Catherine is the most liminal figure in this world in which every barrier is being broken. A human mind in purely mechanical hardware, she is driven by a very specific purpose, and, like a machine, she evaluates the world purely in terms of utility towards that purpose. But what she wants to achieve is precisely the recovery of a space in which to be human. As such, she is driven by a concept of what human life means as opposed to the mere survival of biological functions, a concept that the WAU never understood.
The machine ends when there is no clear objective left to achieve. The human, as we have seen, begins with the excess: the reality of being left behind when the objective has been achieved and disappears. It’s the reality of being alive when there is nothing left to do, a reality in which the body remains in its irreducible, useless materiality.
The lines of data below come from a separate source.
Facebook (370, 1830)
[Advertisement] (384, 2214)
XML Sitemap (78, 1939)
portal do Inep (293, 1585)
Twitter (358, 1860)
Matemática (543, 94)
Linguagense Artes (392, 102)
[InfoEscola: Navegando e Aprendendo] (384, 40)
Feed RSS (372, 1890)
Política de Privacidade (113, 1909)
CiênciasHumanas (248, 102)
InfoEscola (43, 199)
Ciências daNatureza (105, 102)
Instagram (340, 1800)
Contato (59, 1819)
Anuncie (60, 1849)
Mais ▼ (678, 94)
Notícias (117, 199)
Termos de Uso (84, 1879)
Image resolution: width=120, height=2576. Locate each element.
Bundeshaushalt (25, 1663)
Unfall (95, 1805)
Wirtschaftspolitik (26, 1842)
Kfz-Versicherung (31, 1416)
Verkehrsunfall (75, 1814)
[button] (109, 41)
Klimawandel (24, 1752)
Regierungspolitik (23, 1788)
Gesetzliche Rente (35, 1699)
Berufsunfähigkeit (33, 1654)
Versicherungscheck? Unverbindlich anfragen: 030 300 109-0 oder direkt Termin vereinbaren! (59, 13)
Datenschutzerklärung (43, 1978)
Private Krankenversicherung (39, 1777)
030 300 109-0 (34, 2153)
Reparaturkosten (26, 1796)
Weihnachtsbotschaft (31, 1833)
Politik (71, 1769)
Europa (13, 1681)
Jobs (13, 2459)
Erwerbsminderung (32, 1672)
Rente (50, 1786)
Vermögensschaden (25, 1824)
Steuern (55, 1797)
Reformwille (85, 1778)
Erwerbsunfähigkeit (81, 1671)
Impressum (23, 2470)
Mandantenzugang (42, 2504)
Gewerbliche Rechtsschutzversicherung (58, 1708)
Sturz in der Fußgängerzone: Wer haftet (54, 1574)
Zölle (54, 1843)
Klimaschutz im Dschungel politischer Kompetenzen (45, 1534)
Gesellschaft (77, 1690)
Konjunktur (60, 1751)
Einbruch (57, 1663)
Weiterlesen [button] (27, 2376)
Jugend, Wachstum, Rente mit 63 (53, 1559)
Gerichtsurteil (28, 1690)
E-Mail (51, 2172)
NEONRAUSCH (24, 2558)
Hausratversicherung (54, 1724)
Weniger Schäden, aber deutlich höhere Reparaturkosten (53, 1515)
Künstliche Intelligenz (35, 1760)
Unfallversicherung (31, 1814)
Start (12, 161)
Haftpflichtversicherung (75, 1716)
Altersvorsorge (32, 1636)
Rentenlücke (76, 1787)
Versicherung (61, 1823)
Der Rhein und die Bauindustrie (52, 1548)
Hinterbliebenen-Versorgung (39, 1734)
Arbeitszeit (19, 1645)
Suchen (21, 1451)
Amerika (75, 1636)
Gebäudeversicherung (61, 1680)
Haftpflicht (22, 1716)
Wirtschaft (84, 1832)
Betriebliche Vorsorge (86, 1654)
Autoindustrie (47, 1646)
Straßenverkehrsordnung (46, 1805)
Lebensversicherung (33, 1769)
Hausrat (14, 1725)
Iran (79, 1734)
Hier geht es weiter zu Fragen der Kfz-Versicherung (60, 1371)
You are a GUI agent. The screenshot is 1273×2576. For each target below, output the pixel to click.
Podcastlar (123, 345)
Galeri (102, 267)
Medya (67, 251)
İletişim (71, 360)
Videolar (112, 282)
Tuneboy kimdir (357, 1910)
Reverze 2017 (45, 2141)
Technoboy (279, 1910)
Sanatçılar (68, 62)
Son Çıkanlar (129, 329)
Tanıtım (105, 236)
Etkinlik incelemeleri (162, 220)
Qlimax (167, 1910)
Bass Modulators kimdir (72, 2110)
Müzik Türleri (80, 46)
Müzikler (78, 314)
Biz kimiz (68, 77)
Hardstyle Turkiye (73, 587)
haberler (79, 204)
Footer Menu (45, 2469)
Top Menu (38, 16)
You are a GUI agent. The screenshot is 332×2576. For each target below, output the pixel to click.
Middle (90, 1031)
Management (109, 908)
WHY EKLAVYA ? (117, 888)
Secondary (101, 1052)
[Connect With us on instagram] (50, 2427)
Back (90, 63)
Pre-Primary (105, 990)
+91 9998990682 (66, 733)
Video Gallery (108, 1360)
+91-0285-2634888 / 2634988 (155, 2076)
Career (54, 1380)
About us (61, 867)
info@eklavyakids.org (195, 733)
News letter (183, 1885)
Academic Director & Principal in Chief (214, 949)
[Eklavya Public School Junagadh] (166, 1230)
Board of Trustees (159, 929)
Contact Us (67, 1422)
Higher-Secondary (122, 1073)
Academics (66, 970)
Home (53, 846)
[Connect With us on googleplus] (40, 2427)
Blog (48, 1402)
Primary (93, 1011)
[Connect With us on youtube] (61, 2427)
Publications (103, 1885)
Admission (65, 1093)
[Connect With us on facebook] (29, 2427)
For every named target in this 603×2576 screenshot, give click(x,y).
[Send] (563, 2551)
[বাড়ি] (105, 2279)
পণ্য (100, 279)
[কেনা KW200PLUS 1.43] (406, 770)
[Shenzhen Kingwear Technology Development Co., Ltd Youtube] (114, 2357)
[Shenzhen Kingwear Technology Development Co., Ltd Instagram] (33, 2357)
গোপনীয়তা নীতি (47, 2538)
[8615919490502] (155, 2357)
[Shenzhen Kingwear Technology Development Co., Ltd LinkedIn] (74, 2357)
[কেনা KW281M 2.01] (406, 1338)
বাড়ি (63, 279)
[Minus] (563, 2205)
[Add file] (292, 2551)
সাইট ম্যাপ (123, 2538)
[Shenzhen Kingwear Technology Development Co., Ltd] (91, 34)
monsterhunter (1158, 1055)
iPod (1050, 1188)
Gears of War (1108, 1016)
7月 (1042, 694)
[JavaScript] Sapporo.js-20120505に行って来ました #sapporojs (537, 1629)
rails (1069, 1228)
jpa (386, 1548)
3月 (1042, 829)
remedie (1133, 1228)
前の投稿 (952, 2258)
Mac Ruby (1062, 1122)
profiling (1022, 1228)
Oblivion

Eventually, Simon and Catherine both make it inside the ARK. It’s a breathtaking environment: an idyllic forest, a waterfall, the sunlight peeking through the leaves. The bright, lively colors make for a refreshing contrast compared to the darkness that characterized the rest of the game. There is no decay, no corruption, no menace— just the human ideal of a welcoming space. A place where they can lie down and watch the clouds roll by. It may be a virtual environment, but for all intents and purposes both Simon and Catherine feel like they are really there. And they have their original bodies back.
The game ends with Catherine turning around, her arms open, to welcome Simon. The screen immediately turns black, but I like to think that they share a warm hug. Another useless, human excess.